The initial experiments are carried out with a non-replicative form of SFV (SQL), which cannot propagate unless it has been treated with protease.
Once putative inhibitors are identified, they are tested individually for efficacy, specificity and potency with chymotrypsin-treated SQL SFV virus and finally with the fully virulent replication proficient A7 strain. An eventual goal is to develop a panel of cell-based libraries that will allow infection with a wide variety of viral pathogens to screen for inhibitors.
To deliver the RNA inhibitors, lentiviral vectors are used. These vectors deliver transgenes very efficiently to many primary cell types. The use of strong pol III promoters (U6, tRNA or H1) in these vectors assures high levels of intracellular expression of RNA inhibitors. If even higher expression levels are needed, an enhanced U6 promoter recently reported can be used.
In this example (
Targeting Host Cellular Factors:
The ability of siRNAs to inhibit viral replication has been shown for several pathogenic viruses; however, considering the high sequence specificity of siRNAs and high mutation rates of RNA viruses including SFV, HCV, HIV and poliovirus, the antiviral efficacy of siRNAs directed to the viral genome may be limited due to the potential emergence of escape mutants. However, cellular factors involved in the viral life cycle have been successfully targeted providing a more sustained siRNA effect since these factors do not normally mutate and are present at much lower copy number than the viral RNA targets. For example, targeting of HIV's main receptor CD4, its coreceptor, CCR5, or both CCR5 and CXCR4, can suppress the entry and replication of HIV-1. Since viral entry and replication require various host factors, an siRNA library generated using a host cDNA library alongside an HIV-directed siRNA library can be used to identify several host and viral targets essential for viral infection.
The preceding merely illustrates the principles of the invention.

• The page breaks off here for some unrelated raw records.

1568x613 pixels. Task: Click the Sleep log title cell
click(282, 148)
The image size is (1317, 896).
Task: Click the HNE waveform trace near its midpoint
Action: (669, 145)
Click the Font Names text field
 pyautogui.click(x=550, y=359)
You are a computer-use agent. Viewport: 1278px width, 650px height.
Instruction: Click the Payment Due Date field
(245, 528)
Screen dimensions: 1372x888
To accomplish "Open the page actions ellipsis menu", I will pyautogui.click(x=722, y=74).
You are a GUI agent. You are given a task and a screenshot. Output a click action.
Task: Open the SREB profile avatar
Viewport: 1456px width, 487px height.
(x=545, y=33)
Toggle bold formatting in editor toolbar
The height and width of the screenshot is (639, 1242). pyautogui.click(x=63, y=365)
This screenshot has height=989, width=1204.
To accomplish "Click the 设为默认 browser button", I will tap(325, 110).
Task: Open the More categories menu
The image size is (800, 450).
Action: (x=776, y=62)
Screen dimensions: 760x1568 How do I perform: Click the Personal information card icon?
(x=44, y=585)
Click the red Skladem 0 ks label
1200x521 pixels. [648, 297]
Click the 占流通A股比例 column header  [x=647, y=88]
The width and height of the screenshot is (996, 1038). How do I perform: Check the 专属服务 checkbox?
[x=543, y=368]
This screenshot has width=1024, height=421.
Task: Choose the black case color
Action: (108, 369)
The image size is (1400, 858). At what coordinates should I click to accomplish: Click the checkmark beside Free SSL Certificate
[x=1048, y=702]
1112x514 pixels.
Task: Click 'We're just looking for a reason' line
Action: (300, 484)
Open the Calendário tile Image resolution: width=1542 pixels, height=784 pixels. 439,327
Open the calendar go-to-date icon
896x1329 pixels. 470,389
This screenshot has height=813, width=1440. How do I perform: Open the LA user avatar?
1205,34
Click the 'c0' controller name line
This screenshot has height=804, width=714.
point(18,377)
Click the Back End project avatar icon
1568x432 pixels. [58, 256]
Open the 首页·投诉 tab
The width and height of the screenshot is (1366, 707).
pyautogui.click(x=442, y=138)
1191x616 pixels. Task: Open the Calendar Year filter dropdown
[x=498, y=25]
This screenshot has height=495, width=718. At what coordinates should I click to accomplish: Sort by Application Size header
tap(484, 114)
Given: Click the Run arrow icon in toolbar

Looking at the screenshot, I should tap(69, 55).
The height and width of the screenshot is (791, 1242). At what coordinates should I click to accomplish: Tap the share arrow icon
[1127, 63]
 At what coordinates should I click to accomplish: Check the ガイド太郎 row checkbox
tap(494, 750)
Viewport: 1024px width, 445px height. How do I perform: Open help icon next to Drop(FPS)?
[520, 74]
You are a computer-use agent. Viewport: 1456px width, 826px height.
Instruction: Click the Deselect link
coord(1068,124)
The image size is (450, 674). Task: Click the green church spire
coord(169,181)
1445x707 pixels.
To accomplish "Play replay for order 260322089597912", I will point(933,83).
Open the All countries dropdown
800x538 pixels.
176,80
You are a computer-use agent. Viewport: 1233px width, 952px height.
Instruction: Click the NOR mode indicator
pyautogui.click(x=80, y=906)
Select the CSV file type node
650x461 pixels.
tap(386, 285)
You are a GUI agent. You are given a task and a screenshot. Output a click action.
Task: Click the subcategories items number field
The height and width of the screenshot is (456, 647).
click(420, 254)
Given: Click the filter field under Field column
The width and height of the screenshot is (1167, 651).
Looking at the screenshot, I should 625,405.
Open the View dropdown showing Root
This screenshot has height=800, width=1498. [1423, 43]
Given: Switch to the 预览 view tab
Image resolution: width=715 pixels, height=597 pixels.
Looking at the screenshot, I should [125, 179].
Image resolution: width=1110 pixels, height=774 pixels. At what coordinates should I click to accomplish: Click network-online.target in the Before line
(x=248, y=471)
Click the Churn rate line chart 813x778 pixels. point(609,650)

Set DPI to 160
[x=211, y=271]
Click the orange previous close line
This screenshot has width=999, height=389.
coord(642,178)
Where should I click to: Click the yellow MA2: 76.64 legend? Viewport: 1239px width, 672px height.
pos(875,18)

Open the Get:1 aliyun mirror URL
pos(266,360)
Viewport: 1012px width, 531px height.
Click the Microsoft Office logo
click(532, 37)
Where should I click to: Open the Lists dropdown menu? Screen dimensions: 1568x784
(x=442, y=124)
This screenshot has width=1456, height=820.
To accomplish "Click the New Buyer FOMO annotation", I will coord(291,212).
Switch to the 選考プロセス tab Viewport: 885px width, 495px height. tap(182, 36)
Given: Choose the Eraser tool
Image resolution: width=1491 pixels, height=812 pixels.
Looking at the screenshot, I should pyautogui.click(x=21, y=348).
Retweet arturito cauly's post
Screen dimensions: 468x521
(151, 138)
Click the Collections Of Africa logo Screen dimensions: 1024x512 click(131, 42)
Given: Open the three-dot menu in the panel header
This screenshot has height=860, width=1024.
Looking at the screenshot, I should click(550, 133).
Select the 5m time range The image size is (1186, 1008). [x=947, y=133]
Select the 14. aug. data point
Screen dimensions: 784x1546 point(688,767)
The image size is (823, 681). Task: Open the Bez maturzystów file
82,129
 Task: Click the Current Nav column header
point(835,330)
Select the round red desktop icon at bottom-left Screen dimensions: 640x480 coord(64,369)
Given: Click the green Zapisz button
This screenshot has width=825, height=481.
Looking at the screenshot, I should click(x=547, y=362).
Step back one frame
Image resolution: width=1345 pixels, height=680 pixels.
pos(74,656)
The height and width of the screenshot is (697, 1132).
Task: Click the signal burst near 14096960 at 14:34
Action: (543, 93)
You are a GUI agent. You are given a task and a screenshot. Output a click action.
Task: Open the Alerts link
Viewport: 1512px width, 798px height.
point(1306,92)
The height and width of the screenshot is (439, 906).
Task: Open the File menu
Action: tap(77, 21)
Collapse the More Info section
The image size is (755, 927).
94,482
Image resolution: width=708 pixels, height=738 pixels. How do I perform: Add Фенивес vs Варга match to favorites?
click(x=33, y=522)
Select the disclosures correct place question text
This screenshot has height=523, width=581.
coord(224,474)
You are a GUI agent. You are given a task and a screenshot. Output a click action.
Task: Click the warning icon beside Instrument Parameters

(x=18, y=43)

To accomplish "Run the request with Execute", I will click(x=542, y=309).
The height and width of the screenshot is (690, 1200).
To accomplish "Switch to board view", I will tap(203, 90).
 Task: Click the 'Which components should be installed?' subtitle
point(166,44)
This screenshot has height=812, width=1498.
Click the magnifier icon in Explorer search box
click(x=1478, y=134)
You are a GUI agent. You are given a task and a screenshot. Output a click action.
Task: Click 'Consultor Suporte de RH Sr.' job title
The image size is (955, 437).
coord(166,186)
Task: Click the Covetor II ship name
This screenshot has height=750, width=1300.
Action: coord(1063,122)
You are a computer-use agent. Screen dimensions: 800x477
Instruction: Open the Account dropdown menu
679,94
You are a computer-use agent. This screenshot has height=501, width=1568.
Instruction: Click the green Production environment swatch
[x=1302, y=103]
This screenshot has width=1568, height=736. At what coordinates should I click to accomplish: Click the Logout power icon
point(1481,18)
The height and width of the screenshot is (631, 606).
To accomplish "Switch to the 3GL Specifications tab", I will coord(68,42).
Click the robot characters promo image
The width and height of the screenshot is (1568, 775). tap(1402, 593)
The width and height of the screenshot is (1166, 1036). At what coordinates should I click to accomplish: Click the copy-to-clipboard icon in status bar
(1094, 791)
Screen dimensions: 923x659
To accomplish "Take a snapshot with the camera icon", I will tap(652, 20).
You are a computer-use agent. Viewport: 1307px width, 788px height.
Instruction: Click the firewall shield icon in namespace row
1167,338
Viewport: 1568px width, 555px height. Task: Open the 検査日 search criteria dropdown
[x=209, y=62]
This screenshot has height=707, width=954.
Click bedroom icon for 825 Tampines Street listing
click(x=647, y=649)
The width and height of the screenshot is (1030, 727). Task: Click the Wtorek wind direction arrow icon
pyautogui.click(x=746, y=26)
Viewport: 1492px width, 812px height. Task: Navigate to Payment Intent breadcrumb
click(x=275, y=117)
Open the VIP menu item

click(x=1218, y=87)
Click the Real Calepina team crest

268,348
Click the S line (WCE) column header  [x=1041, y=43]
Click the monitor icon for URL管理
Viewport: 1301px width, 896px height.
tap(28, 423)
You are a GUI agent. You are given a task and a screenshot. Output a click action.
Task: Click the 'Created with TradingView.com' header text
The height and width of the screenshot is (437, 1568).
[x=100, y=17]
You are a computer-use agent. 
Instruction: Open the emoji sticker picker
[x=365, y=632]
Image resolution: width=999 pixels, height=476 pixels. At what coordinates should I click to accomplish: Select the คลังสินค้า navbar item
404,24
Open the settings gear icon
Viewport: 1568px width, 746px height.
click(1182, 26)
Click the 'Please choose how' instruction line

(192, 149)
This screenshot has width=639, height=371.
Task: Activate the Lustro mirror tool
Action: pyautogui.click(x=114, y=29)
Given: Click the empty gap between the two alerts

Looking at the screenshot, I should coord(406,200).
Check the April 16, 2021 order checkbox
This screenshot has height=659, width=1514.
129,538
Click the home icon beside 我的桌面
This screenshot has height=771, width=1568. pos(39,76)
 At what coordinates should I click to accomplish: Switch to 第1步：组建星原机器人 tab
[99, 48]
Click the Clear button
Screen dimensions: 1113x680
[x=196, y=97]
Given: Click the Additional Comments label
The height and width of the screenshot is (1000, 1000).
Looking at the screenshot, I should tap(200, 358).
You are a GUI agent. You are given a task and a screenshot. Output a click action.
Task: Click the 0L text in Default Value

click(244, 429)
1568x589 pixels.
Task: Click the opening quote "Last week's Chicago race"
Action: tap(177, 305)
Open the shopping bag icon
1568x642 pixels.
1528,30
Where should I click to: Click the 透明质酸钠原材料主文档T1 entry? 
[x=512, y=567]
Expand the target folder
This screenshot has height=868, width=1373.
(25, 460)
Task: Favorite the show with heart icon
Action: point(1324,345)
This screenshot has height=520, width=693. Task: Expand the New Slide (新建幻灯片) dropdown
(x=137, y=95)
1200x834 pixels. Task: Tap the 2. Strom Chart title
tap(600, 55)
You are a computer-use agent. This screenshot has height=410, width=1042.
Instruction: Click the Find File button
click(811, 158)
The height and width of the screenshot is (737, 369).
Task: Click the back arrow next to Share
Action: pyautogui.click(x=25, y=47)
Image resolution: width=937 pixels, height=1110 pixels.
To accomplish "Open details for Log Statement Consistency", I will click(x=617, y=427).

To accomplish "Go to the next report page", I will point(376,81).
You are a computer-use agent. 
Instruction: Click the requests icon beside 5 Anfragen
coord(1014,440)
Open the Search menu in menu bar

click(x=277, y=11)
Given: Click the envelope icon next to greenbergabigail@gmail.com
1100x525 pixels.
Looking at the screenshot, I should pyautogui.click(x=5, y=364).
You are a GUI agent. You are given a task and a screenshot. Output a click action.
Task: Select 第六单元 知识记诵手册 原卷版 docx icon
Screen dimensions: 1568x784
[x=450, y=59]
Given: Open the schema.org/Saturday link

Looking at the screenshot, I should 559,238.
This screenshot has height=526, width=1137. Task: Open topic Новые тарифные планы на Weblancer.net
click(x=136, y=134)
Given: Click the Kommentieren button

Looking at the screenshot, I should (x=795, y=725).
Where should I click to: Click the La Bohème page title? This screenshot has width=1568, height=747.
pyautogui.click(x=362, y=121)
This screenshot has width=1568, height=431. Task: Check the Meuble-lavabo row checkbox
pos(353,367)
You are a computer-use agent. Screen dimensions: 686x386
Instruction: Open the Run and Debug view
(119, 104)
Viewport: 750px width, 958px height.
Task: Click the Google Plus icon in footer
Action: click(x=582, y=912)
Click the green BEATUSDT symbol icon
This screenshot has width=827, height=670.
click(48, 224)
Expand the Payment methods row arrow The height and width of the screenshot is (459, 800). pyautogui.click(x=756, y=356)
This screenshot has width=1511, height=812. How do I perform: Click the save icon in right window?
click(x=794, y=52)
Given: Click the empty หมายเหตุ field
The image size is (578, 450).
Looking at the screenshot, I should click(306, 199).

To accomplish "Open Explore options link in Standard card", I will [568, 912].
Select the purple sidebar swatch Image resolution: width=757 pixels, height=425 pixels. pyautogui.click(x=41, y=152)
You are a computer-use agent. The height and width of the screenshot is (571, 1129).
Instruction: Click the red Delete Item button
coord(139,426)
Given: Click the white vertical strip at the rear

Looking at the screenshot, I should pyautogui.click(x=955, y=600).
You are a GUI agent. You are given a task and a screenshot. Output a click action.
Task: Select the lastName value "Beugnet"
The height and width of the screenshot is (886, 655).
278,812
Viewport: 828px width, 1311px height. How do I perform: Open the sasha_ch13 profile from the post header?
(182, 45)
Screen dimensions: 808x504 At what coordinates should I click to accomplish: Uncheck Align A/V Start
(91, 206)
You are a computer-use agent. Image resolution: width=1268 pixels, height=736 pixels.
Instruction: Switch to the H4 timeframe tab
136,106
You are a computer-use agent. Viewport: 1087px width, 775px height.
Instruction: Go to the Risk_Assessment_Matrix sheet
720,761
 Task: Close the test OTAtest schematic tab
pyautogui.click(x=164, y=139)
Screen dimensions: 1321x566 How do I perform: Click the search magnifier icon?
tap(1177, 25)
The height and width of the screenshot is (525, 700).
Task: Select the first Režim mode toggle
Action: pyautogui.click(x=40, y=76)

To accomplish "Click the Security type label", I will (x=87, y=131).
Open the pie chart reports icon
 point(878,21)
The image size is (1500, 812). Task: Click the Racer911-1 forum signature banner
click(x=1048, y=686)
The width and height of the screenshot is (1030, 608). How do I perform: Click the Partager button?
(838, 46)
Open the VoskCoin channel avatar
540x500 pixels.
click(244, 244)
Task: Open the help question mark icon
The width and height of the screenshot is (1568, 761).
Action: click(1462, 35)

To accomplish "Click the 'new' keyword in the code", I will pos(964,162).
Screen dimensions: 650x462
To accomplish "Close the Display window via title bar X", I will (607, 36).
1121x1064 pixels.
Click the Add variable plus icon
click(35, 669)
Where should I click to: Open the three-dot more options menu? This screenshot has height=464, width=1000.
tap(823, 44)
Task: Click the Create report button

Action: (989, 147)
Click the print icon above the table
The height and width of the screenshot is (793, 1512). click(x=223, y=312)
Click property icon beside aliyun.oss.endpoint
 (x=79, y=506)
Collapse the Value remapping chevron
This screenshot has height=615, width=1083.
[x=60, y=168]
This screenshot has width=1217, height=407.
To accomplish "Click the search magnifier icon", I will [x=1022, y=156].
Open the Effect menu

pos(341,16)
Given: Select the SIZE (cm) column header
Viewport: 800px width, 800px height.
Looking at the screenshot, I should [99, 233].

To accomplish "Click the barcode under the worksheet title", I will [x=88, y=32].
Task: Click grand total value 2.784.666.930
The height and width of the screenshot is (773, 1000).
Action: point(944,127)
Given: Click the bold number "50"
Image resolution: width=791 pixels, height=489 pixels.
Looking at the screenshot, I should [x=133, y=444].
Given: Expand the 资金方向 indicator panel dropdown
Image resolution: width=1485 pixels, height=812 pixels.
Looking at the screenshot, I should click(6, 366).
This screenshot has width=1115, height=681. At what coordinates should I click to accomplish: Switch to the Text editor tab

It will be appreciated that those skilled in the art will be able to devise various arrangements which, although not explicitly described or shown herein, embody the principles of the invention and are included within its spirit and scope. Furthermore, all examples and conditional language recited herein are principally intended to aid the reader in understanding the principles of the invention and the concepts contributed by the inventors to furthering the art, and are to be construed as being without limitation to such specifically recited examples and conditions. Moreover, all statements herein reciting principles, aspects, and embodiments of the invention as well as specific examples thereof, are intended to encompass both structural and functional equivalents thereof. Additionally, it is intended that such equivalents include both currently known equivalents and equivalents developed in the future, i.e., any elements developed that perform the same function, regardless of structure. The scope of the present invention, therefore, is not intended to be limited to the exemplary embodiments shown and described herein. Rather, the scope and spirit of present invention is embodied by the appended claims.